Congenital heart disease is frequently associated with Wolf-Hirschhorn syndrome. Depending on the degree and type of heart disease, careful monitoring of hemodynamics is important. In this patient, the ASD, VSD, and PS would be considered mild. Anesthetic agents and hemodynamic responses to them might cause significant circulatory disturbances. We carefully administered anesthetics with titration in reference to hemodynamics change such using Aesculon® [7].

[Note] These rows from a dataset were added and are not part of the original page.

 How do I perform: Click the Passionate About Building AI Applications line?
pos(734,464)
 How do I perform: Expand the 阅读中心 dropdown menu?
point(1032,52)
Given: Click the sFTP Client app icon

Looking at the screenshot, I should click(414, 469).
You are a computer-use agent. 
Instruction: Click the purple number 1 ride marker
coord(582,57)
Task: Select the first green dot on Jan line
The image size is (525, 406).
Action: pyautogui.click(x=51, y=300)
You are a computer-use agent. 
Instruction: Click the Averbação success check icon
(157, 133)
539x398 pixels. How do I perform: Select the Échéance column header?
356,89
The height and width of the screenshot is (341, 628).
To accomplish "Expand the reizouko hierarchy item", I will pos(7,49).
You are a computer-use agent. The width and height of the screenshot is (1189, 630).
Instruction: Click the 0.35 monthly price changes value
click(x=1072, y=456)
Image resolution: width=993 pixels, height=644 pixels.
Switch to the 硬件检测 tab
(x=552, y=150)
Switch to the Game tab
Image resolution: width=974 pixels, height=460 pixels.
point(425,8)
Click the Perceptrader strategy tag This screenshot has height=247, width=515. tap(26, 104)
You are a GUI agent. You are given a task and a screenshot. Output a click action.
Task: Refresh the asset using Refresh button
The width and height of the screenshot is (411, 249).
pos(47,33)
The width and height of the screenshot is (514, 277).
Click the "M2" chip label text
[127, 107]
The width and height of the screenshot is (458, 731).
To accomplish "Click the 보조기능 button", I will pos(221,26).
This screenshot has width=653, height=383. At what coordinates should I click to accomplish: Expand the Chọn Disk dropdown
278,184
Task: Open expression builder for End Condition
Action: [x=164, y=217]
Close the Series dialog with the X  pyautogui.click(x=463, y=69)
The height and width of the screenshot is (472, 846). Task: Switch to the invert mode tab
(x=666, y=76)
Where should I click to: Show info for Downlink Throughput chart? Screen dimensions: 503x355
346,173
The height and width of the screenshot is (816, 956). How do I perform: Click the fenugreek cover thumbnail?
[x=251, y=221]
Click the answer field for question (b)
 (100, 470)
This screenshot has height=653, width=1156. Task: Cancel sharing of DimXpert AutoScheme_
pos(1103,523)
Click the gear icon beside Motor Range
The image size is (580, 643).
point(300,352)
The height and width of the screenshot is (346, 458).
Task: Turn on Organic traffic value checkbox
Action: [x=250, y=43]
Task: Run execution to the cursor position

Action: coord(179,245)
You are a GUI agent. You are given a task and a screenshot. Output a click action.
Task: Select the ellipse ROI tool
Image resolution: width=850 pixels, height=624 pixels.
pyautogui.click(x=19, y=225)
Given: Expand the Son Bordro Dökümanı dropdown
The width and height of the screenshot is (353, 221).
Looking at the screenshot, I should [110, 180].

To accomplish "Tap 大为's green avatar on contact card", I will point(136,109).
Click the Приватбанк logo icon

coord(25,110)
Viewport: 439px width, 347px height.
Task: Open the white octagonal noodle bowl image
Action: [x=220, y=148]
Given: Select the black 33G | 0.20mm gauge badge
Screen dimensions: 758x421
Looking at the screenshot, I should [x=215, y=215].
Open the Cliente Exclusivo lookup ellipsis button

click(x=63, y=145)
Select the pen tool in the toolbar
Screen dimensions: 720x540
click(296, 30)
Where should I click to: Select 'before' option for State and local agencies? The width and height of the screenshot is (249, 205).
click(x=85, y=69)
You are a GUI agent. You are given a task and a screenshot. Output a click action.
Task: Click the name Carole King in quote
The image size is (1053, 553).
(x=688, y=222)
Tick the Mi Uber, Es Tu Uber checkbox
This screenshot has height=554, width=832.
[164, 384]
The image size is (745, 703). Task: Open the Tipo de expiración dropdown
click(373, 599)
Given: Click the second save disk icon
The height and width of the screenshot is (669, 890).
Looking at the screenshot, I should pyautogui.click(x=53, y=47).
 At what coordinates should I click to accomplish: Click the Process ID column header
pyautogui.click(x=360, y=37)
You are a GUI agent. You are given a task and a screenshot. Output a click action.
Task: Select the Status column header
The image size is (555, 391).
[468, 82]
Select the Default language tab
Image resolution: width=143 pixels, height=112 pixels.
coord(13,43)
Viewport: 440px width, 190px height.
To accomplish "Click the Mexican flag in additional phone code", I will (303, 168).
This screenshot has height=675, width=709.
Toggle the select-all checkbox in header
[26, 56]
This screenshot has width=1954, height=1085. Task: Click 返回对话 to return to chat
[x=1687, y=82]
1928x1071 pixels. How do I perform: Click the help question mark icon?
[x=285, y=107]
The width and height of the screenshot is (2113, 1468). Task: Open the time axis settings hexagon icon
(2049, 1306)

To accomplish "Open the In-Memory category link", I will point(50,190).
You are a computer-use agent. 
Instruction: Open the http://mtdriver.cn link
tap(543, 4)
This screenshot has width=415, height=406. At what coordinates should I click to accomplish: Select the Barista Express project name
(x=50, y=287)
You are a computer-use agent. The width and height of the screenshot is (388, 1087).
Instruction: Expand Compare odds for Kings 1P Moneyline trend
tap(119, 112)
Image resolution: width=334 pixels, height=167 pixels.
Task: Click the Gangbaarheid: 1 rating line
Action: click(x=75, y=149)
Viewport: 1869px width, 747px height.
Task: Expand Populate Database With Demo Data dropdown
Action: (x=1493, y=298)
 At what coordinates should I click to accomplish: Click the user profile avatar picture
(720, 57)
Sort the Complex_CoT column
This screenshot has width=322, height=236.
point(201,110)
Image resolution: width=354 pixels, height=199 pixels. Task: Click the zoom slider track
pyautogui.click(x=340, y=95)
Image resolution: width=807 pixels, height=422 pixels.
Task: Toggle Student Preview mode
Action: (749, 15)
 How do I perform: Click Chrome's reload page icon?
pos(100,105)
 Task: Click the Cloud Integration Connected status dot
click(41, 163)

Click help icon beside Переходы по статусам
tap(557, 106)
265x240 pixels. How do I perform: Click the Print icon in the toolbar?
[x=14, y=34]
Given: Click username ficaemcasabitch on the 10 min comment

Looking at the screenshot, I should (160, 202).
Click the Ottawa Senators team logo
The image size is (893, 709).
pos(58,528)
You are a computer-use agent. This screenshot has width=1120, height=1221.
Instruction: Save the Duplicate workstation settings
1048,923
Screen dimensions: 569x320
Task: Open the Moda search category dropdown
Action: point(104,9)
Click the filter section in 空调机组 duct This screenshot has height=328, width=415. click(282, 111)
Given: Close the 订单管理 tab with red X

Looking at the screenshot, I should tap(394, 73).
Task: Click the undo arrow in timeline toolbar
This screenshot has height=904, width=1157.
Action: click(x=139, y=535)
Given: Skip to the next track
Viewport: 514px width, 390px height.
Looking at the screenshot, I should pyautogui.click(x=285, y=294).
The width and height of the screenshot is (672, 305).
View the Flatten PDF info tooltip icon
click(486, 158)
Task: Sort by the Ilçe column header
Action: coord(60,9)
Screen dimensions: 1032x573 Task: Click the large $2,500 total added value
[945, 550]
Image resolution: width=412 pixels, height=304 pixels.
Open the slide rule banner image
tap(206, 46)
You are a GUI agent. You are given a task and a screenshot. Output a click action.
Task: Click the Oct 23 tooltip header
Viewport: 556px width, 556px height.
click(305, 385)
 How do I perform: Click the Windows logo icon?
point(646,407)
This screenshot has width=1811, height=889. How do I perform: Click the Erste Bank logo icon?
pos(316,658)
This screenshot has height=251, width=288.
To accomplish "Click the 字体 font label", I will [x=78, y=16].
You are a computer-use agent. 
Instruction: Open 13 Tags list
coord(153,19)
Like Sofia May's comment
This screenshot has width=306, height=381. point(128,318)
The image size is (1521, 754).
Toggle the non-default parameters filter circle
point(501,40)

Malignant hyperthermia (MH) in Wolf-Hirschhorn syndrome has been previously reported, although our patient did not develop MH. The relationship between Wolf-Hirschhorn syndrome and MH might require further investigation [1]. It was reported that MH could occur during general anesthesia and after a surgical procedure. The symptoms of MH are tachypnea, tachycardia, and hyperthermia [1]. If such symptoms develop, anesthesiologists must consider other possible causes such as overheating and infection and to administer dantrolen.

Notes

NOTE There are no financial or other issues that might lead to conflict of interest.